Re: [PATCH] usb: ehci-orion: Handle errors of clk_prepare_enable() in probe

From: Evgeny Novikov
Date: Thu Aug 26 2021 - 12:26:32 EST


On 26.08.2021 18:24, Alan Stern wrote:
On Thu, Aug 26, 2021 at 04:30:22PM +0300, Evgeny Novikov wrote:
Hi Alan,

On 25.08.2021 20:29, Alan Stern wrote:
On Wed, Aug 25, 2021 at 08:09:02PM +0300, Evgeny Novikov wrote:
ehci_orion_drv_probe() did not account for possible errors of
clk_prepare_enable() that in particular could cause invocation of
clk_disable_unprepare() on clocks that were not prepared/enabled yet,
e.g. in remove or on handling errors of usb_add_hcd() in probe. Though,
there were several patches fixing different issues with clocks in this
driver, they did not solve this problem.

Add handling of errors of clk_prepare_enable() in ehci_orion_drv_probe()
to avoid calls of clk_disable_unprepare() without previous successful
invocation of clk_prepare_enable().

Found by Linux Driver Verification project (linuxtesting.org).
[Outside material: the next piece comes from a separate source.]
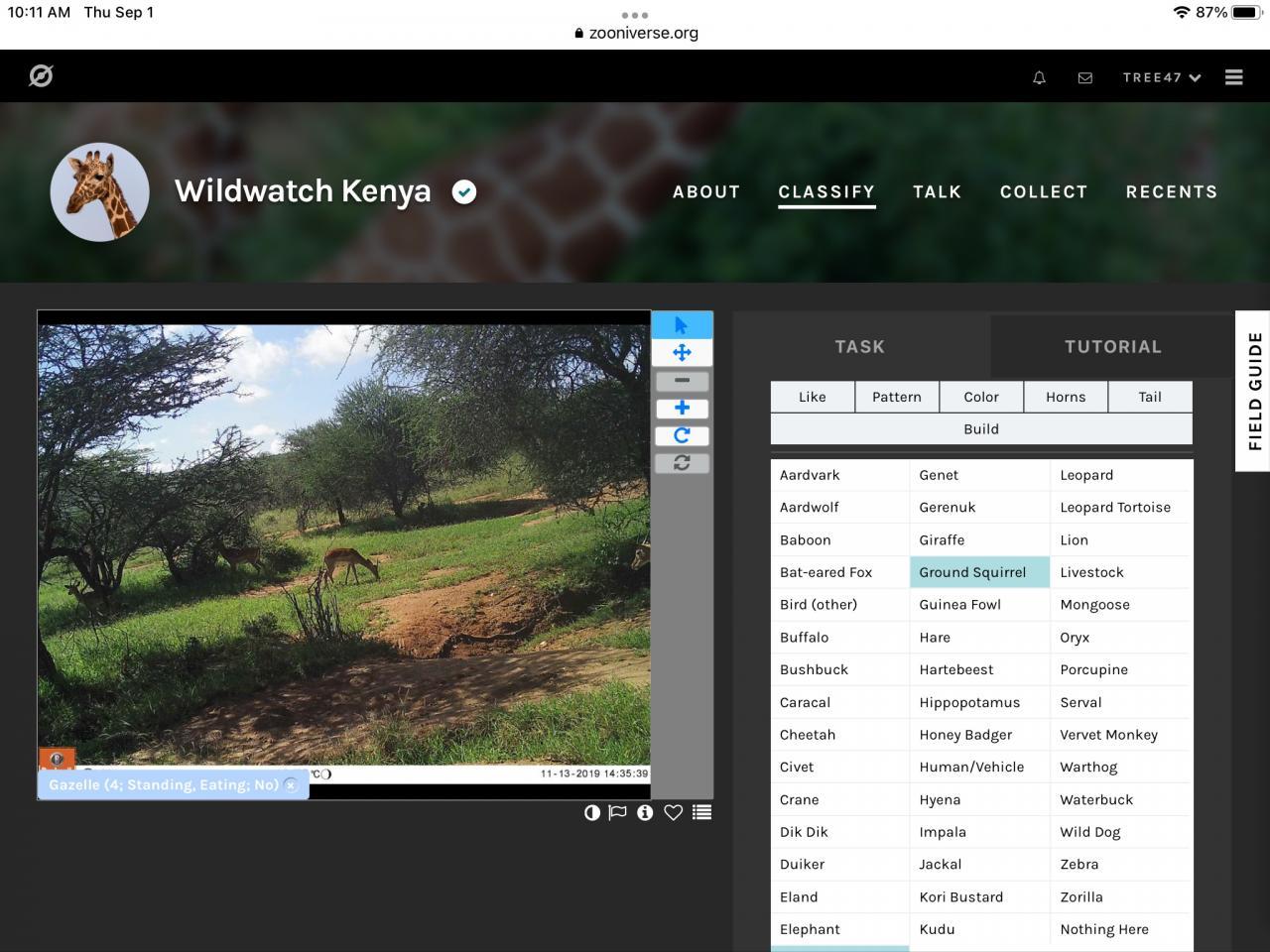The height and width of the screenshot is (952, 1270).
Task: Open the Talk page
Action: tap(937, 191)
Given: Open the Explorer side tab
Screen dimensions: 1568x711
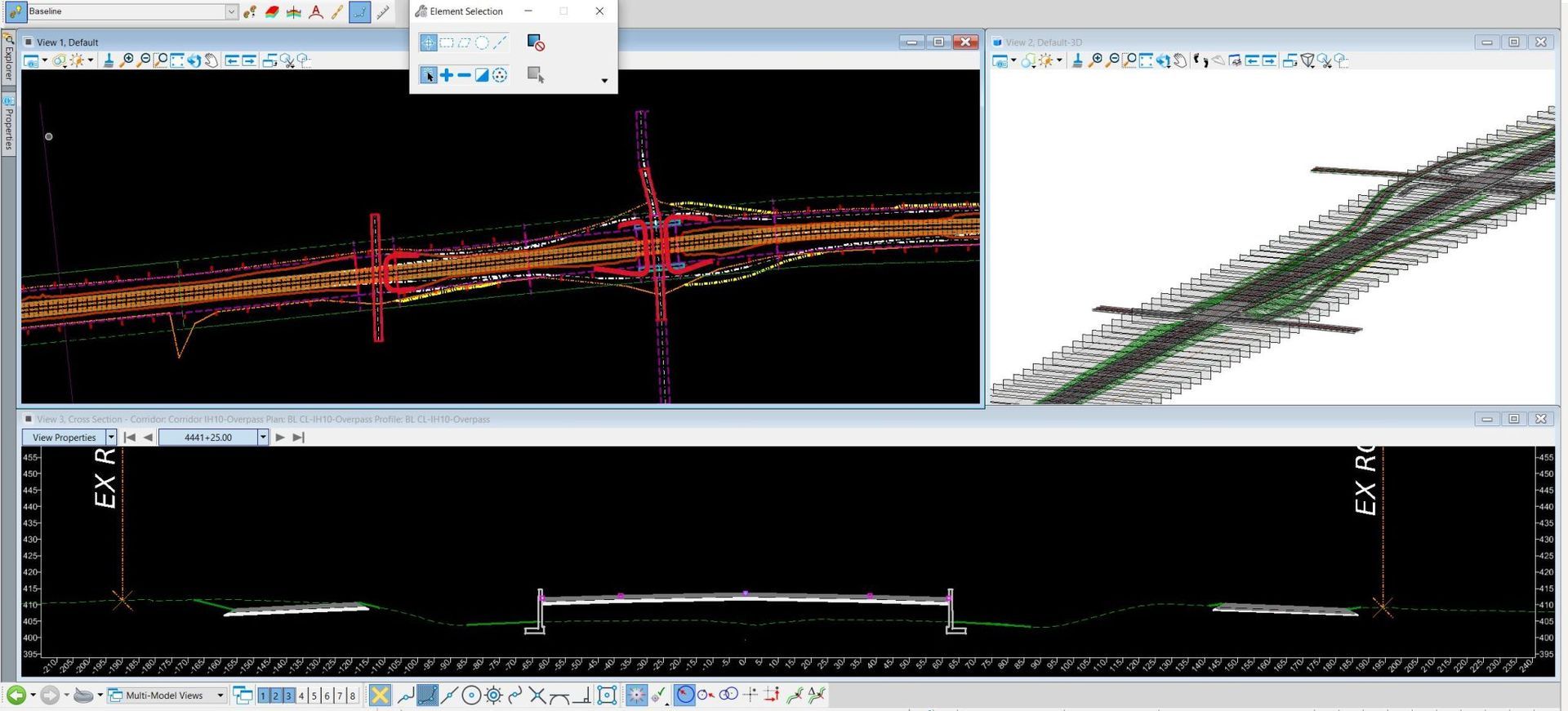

Fixes: 8c869edaee07 ("ARM: Orion: EHCI: Add support for enabling clocks")
Signed-off-by: Evgeny Novikov <novikov@xxxxxxxxx>
Co-developed-by: Kirill Shilimanov <kirill.shilimanov@xxxxxxxxxx>
Signed-off-by: Kirill Shilimanov <kirill.shilimanov@xxxxxxxxxx>
---
Acked-by: Alan Stern <stern@xxxxxxxxxxxxxxxxxxx>

Do you intend to submit patches for the other EHCI drivers that don't
check for errors in clk_prepare_enable()? It looks like
ehci-atmel.c, ehci-mv.c, and ehci-spear.c all need some attention.

The same is true for a bunch of the OHCI drivers: ohci-at91.c,
ohci-exynos.c, ohci-s3c2410.c, and ohci-spear.c.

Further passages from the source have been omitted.